### EXERCISE GOAL
Reproduce the listing below word for word, keeping every line unchanged.

### SUPPLIED INFORMATION

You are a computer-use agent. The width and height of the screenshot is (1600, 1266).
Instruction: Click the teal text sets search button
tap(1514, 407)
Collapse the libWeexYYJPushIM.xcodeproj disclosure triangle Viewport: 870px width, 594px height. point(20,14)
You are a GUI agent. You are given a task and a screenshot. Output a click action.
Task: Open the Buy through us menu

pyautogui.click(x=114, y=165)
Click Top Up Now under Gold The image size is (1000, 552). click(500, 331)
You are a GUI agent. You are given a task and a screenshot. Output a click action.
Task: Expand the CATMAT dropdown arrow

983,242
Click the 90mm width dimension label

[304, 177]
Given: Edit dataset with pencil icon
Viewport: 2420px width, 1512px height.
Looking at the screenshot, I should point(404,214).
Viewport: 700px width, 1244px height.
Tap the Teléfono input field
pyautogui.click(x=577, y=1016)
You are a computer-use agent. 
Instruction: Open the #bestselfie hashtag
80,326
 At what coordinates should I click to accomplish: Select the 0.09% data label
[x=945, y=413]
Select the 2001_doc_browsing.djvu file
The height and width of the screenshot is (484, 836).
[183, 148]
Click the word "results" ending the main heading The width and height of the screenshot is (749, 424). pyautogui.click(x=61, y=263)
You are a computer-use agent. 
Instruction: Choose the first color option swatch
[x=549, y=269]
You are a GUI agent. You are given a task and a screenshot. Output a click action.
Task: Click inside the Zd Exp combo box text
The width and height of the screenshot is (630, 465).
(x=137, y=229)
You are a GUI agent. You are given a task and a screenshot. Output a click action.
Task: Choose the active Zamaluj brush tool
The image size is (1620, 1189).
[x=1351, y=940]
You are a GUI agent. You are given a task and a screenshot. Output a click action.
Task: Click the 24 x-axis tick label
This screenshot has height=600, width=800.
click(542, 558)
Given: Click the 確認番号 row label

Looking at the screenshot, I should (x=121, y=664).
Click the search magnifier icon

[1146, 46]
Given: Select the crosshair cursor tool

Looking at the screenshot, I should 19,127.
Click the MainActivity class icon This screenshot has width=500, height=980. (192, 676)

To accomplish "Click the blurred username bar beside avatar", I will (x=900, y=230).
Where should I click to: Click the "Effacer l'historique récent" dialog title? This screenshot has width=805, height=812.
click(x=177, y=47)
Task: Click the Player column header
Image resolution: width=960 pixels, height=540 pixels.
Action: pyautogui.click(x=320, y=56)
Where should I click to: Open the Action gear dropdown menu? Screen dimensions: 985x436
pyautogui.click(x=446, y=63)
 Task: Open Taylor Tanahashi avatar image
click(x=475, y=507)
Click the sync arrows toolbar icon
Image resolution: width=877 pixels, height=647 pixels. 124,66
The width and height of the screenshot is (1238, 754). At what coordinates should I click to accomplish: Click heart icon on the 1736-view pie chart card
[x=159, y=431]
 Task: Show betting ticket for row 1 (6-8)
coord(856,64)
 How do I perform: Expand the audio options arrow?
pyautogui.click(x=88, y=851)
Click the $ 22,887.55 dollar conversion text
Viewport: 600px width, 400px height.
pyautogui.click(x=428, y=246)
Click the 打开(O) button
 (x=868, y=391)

### TASK OUTPUT
You are a computer-use agent. The width and height of the screenshot is (1600, 1266).
Instruction: Click the teal text sets search button
tap(1514, 407)
Collapse the libWeexYYJPushIM.xcodeproj disclosure triangle Viewport: 870px width, 594px height. point(20,14)
You are a GUI agent. You are given a task and a screenshot. Output a click action.
Task: Open the Buy through us menu

pyautogui.click(x=114, y=165)
Click Top Up Now under Gold The image size is (1000, 552). click(500, 331)
You are a GUI agent. You are given a task and a screenshot. Output a click action.
Task: Expand the CATMAT dropdown arrow

983,242
Click the 90mm width dimension label

[304, 177]
Given: Edit dataset with pencil icon
Viewport: 2420px width, 1512px height.
Looking at the screenshot, I should point(404,214).
Viewport: 700px width, 1244px height.
Tap the Teléfono input field
pyautogui.click(x=577, y=1016)
You are a computer-use agent. 
Instruction: Open the #bestselfie hashtag
80,326
 At what coordinates should I click to accomplish: Select the 0.09% data label
[x=945, y=413]
Select the 2001_doc_browsing.djvu file
The height and width of the screenshot is (484, 836).
[183, 148]
Click the word "results" ending the main heading The width and height of the screenshot is (749, 424). pyautogui.click(x=61, y=263)
You are a computer-use agent. 
Instruction: Choose the first color option swatch
[x=549, y=269]
You are a GUI agent. You are given a task and a screenshot. Output a click action.
Task: Click inside the Zd Exp combo box text
The width and height of the screenshot is (630, 465).
(x=137, y=229)
You are a GUI agent. You are given a task and a screenshot. Output a click action.
Task: Choose the active Zamaluj brush tool
The image size is (1620, 1189).
[x=1351, y=940]
You are a GUI agent. You are given a task and a screenshot. Output a click action.
Task: Click the 24 x-axis tick label
This screenshot has height=600, width=800.
click(542, 558)
Given: Click the 確認番号 row label

Looking at the screenshot, I should (x=121, y=664).
Click the search magnifier icon

[1146, 46]
Given: Select the crosshair cursor tool

Looking at the screenshot, I should 19,127.
Click the MainActivity class icon This screenshot has width=500, height=980. (192, 676)

To accomplish "Click the blurred username bar beside avatar", I will (x=900, y=230).
Where should I click to: Click the "Effacer l'historique récent" dialog title? This screenshot has width=805, height=812.
click(x=177, y=47)
Task: Click the Player column header
Image resolution: width=960 pixels, height=540 pixels.
Action: pyautogui.click(x=320, y=56)
Where should I click to: Open the Action gear dropdown menu? Screen dimensions: 985x436
pyautogui.click(x=446, y=63)
 Task: Open Taylor Tanahashi avatar image
click(x=475, y=507)
Click the sync arrows toolbar icon
Image resolution: width=877 pixels, height=647 pixels. 124,66
The width and height of the screenshot is (1238, 754). At what coordinates should I click to accomplish: Click heart icon on the 1736-view pie chart card
[x=159, y=431]
 Task: Show betting ticket for row 1 (6-8)
coord(856,64)
 How do I perform: Expand the audio options arrow?
pyautogui.click(x=88, y=851)
Click the $ 22,887.55 dollar conversion text
Viewport: 600px width, 400px height.
pyautogui.click(x=428, y=246)
Click the 打开(O) button
 (x=868, y=391)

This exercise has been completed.